DIRECTIONS: Rewrite the paragraph beginning "Recent research suggests" in the research ethics excerpt below as a shorter bulleted list that keeps its main facts.

AJOB Empirical Bioethics, Vol. 6, Issue 2, Pages 1–11, Taylor & Francis Group, 2015. Written with Gala True and Kenneth Richman.

Recent research suggests that street-level research workers face ethical issues in the responsible conduct of research that are outside the scope of principal investigators’ experiences and concerns. This is particularly true of community research workers (CRWs), who come to their research work with significant connections to the community being studied. CRWs face additional or different ethical issues compared with traditional research assistants (TRAs), who perform the same kinds of research tasks with similar marginalized populations as CRWs but do not share the same close community ties with research participants. This article presents data from interviews with street-level research workers in a major U.S. metropolitan area, exploring differences and similarities in how CRWs and TRAs conceive of and talk about ethics in research. Methods: In-depth interviews were conducted with street-level research workers, both CRWs and TRAs, who worked for studies on a variety of health issues, including sexually transmitted diseases, drug use, asthma, HIV, and prenatal care, all with underserved, low-income, primarily ethnic or racial minority target populations. Results: From the 46 interviews with participants, four themes emerged from the data: Ethics requires following the protocol, ethics requires tolerating differences among people, ethics requires ensuring informed consent, and ethics requires helping or protecting participants. Discussion of tolerance was much more prominent among CRWs than among TRAs. TRAs showed greater concern about informed consent and avoiding coercion than did CRWs. Although much street-level research is done to address health disparities, the idea that ethics requires treating different groups fairly (justice) was not a prominent theme in either group. The concepts of official ethics and bureaucratic ethics are employed to contextualize front-line research workers’ understandings of ethics on the ground. Conclusion: This study found that TRAs and CRWs had some overlapping but also different ways of understanding what it means to do their research work ethically. TRAs put more emphasis on the values cited by the federal regulations and institutional review boards, such as following the protocol and obtaining proper informed consent. In contrast, CRWs emphasized tolerance and helping community members.

RECORDED DATA:
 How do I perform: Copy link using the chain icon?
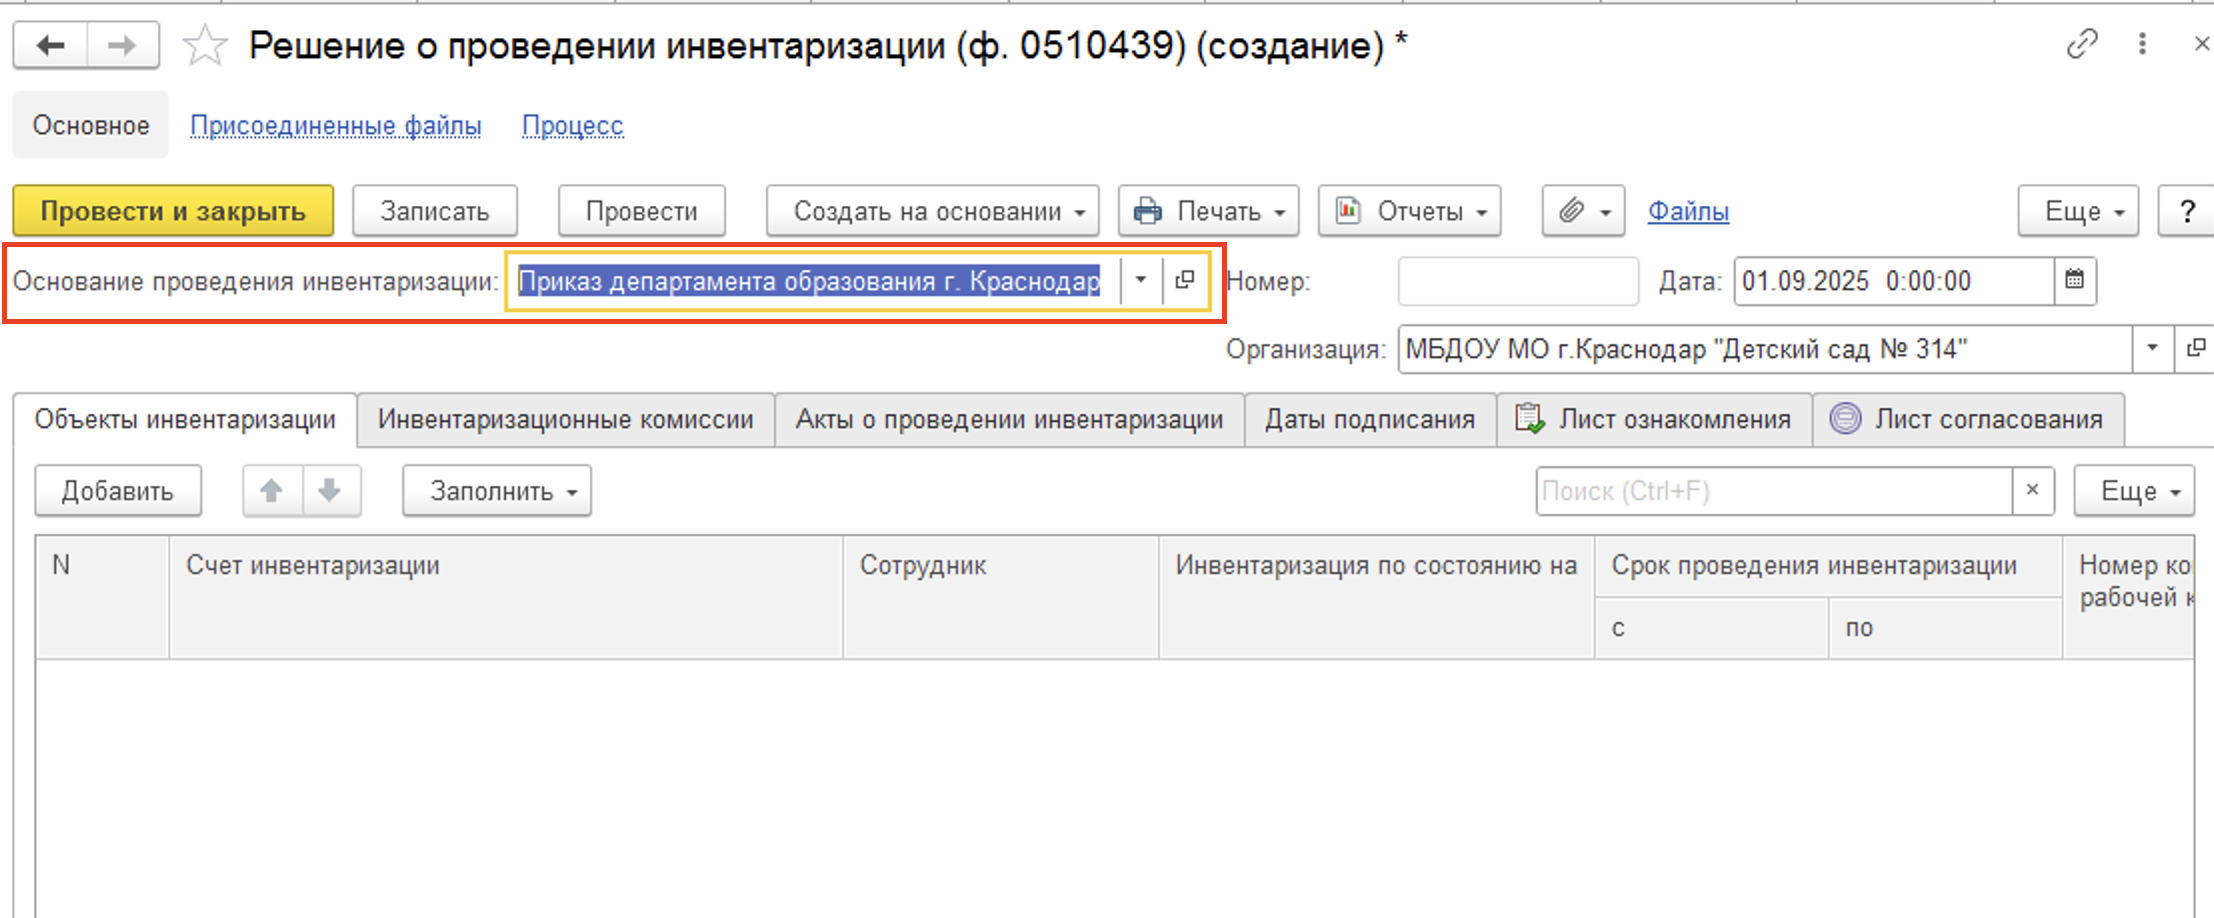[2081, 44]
* * *
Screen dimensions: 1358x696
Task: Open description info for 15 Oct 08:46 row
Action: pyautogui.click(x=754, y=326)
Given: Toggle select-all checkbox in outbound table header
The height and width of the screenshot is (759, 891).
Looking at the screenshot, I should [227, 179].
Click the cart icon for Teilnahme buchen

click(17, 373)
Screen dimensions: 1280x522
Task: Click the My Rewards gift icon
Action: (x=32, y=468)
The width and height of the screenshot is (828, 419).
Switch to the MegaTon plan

ANSWER TO THIS EXERCISE:
- Street-level research workers face ethical issues in research that lie outside principal investigators' experiences and concerns.
- This is especially true of community research workers (CRWs), who have close ties to the communities studied. Traditional research assistants (TRAs) do the same tasks with similar marginalized populations but lack those ties.
- Methods: In-depth interviews were held with CRWs and TRAs in a major U.S. metropolitan area. They worked on studies of sexually transmitted diseases, drug use, asthma, HIV, and prenatal care among underserved, low-income, mostly ethnic or racial minority populations.
- Results: The 46 interviews yielded four themes. Ethics requires following the protocol, tolerating differences among people, ensuring informed consent, and helping or protecting participants.
- CRWs spoke of tolerance much more than TRAs did. TRAs showed more concern about informed consent and avoiding coercion.
- Justice, meaning fair treatment of different groups, was not a prominent theme in either group, even though much of this research addresses health disparities.
- The concepts of official ethics and bureaucratic ethics place these workers' understandings of ethics in context.
- Conclusion: The two groups' views partly overlapped. TRAs stressed the values of federal regulations and institutional review boards, such as following the protocol and obtaining proper consent. CRWs stressed tolerance and helping community members.